Ein Hybridmarkt für private Stromkunden

Gastautor Portrait

Thorsten Zoerner

Energieblogger @blog.stromhaltig

Seit dem Jahr 2007 beschäftigt sich Thorsten Zoerner mit den Themen Stromnetz und Strommarkt. Parallel dazu entstand der blog.stromhaltig. Über das Thema Energiewirtschaft hat er drei Bücher veröffentlicht. Im 2014 erschienenen Buch zum Hybridstrommarkt entwarf er ein Marktdesign, das in Deutschland in das Gesetzespaket Strommarkt 2.0 aufgenommen wurde. Der Datenanalyst hat sich intensiv mit Digitalisierung in der Energiewirtschaft und mit der Blockchain Technologie befasst. Aus diesem privaten Engagement heraus entstand in 2017 das Unternehmen STROMDAO, das Thorsten Zoerner als Geschäftsführer leitet. DAO steht für "dezentrale und autonome Organisation". Zoerner sieht darin das Herzstück der digitalen Infrastruktur für die Energiewirtschaft der Zukunft.

weiterlesen
25. April 2014

Fünf Fragen an Thorsten Zoerner, Blogger blog.stromhaltig.de

DEZ: Derzeit wird heiß diskutiert, wie ein künftiges Strommarktmodell aussehen könnte. In Ihrem Blog haben Sie das Modell eines Hybridmarktes für private Stromkunden ins Spiel gebracht. Wie soll der funktionieren?

Thorsten Zoerner: Ausgangspunkt meiner Überlegungen ist, dass Wind- und Sonnenenergie anders als die Fossilen nicht geeignet sind für den Energy-Only-Markt, wo nur die Stromproduktion vergütet wird. Dieser Markt funktioniert seit Jahrzehnten gut und sicher. Fluktuierende Erneuerbare Energien werden, weil sie nicht börsentauglich sind, derzeit als Graustrom verramscht. Marktfähig werden sie über einen Kapazitätsmarkt, an dem sich jeder Verbraucher beteiligen kann, indem er prozentual einen individuellen Mix aus Erzeugungskapazitäten erwirbt.

DEZ: Wo liegen die Vorteile Ihres Modells?

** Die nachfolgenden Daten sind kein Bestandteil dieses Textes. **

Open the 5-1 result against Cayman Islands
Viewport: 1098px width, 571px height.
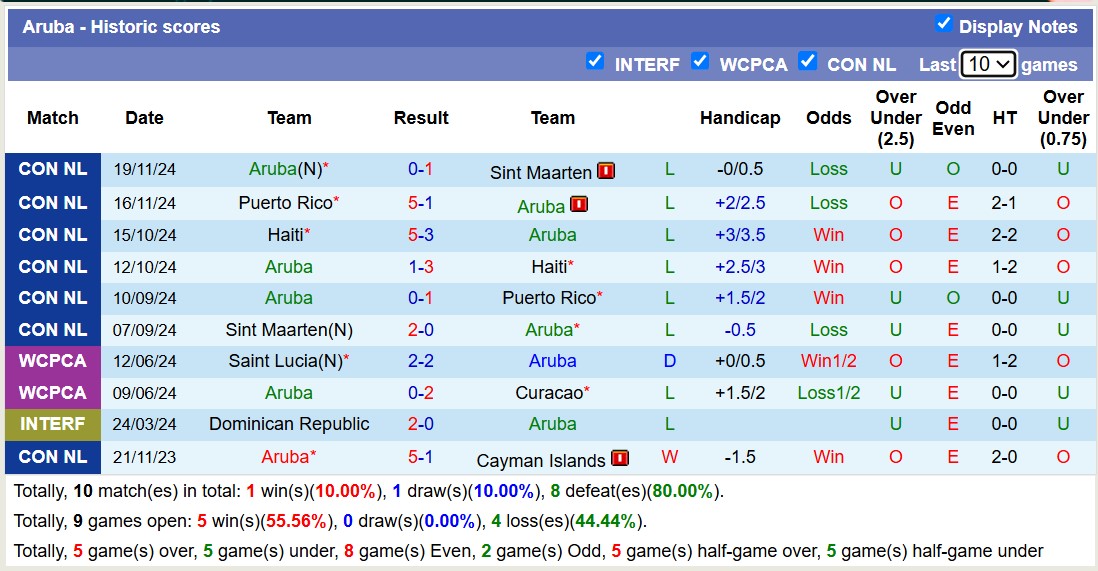[x=420, y=457]
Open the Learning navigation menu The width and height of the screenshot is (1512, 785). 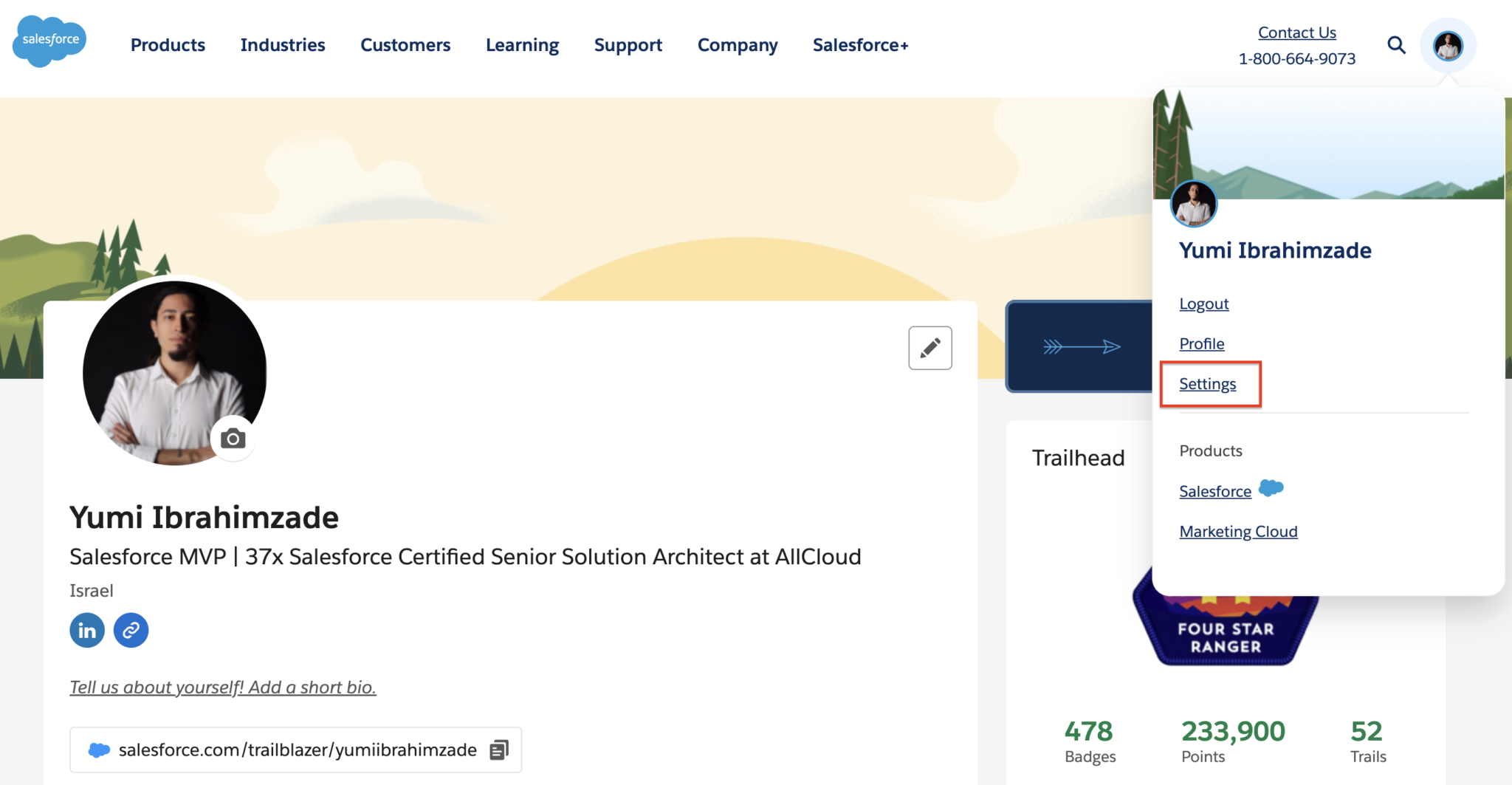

TZ: Über den Hybridmarkt entkommt der Verbraucher aus der Unmündigkeit, in der er als Stromkunde gefangen ist. Auf diesem Markt kann dann auch der Mieter entscheiden, woher sein Strom kommen soll. Er kann mit technischen Hilfsmitteln oder durch individuelles Verhalten den Lastgang seines Haushaltes an die Erzeugungskurve der von ihm erworbenen Kapazitäten anpassen. Bio, regional und saisonal sind bei Lebensmitteln en vogue – auch beim Strom wollen die Kunden Produktverantwortung ausüben.

DEZ: Technisch scheint mir ein Hybridmarkt sehr anspruchsvoll zu sein.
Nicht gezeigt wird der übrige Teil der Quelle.